Dasar munculnya ide ini ada 2 dan cukup sederhana. Pertama, kalau suara atau audio dan gambar atau video bisa di dikirim dengan cara tersebut, kenapa manusia tidak? Well, sudah ada banyak bantahan teman dengan alasan-alasan masing-masing yang mau mentahkan ini. Tapi ada dasar ide kedua, yaitu energi. Hukum energi: “energi dapat berpindah, dapat dirubah bentuknya, tapi tidak dapat diciptakan maupun dimusnahkan. Nah lho!!!

Batu yang dalam keadaan diam pun memiliki energi potensial. Batu diam itu kalau digelindingkan akan mengandung energi. Mau rasakan energinya? Coba aja rasakan hantamannya. Coba biarkan batu itu di bawah terik matahari maka ada energi baru yang muncul. Mau tahu energinya? Coba sentuh dan rasakan panasnya. Berarti memang energi dapat berpindah dan dirubah kan? Iya dong. Ia hanya butuh sesuatu bantuan atau juga katalis untuk terlaksananya perpindahan atau perubahannya.

Seperti halnya batu, tubuh manusia juga adalah energi dan mengandung energi. Gimana cerita aplikasinya teorinya pada manusia yang notabene makhluk hidup? Yang adalah mesin biologi, yang mesin tersebut harus beroperasi normal agar ia tetap bisa dikatakan manusia hidup? Saya yakin itu bisa diaplikasikan terhadap manusia.
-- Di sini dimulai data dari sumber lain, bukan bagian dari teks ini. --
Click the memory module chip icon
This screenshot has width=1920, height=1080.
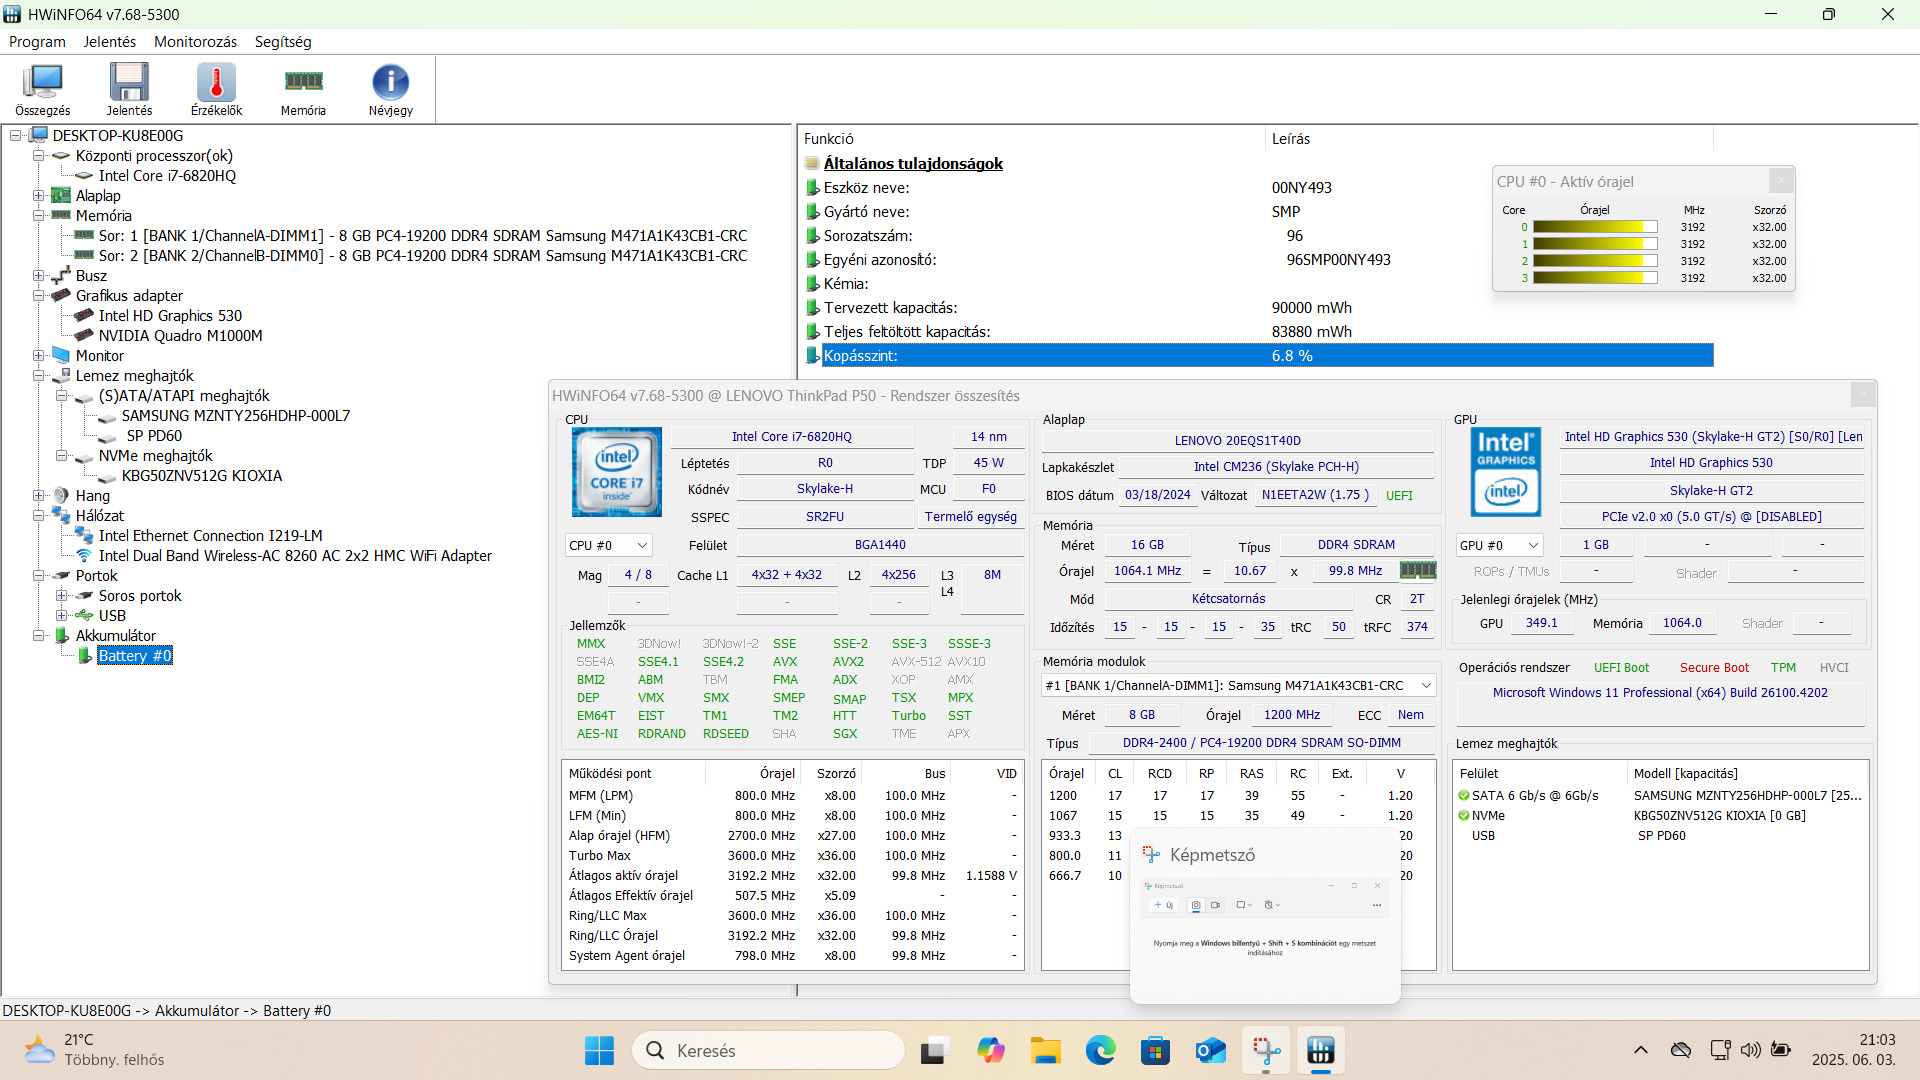pyautogui.click(x=1417, y=571)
Bayangkan tubuh kita, manusia, dirubah menjadi sesuatu yang bisa dikirimkan melalui fiber optik. Sesampainya di destinasi dapat dikembalikan menjadi mesin biologi manusia yang normal lagi.

Tapi proses transformasi itu butuh alat tentunya. Nah, alat inilah yang jadi inti kesuksesan ide ini. Mari kita tidak hanya berfikir bahwa alat tersebut pastilah berupa mesin hi-tech. Gimana seandainya si pembuat transformasi tersebut malah berupa unsur kimia alam sederhana yang tidak perlu rekayasa engineering tingkat tinggi untuk diciptakan? Satu yang wajib dimiliki oleh transformer tersebut: wajib bisa merubah dan mengembalikan ke kondisi awal tanpa cacat atau efek jangka pendek maupun jangka panjang yang bisa merusak mesin biologi manusia.

Saya yakin transportasi, pengiriman atau teleportasi manusia di masa akan datang akan bisa dilakukan lewat fiber optik atau gelombang elektromagnetik. Pasti hanya butuh setidaknya 2 detik untuk proses teleportasi manusia Indonesia ke Inggris. Pertanyaannya adalah apakah saya dan kita semua yang ada sekarang masih akan hidup untuk saksikan atau malah alami itu? Semoga masih.

Salam,

Mikha, 1 Januari 2015, jam 15:07 WITA, masih di Balikpapan.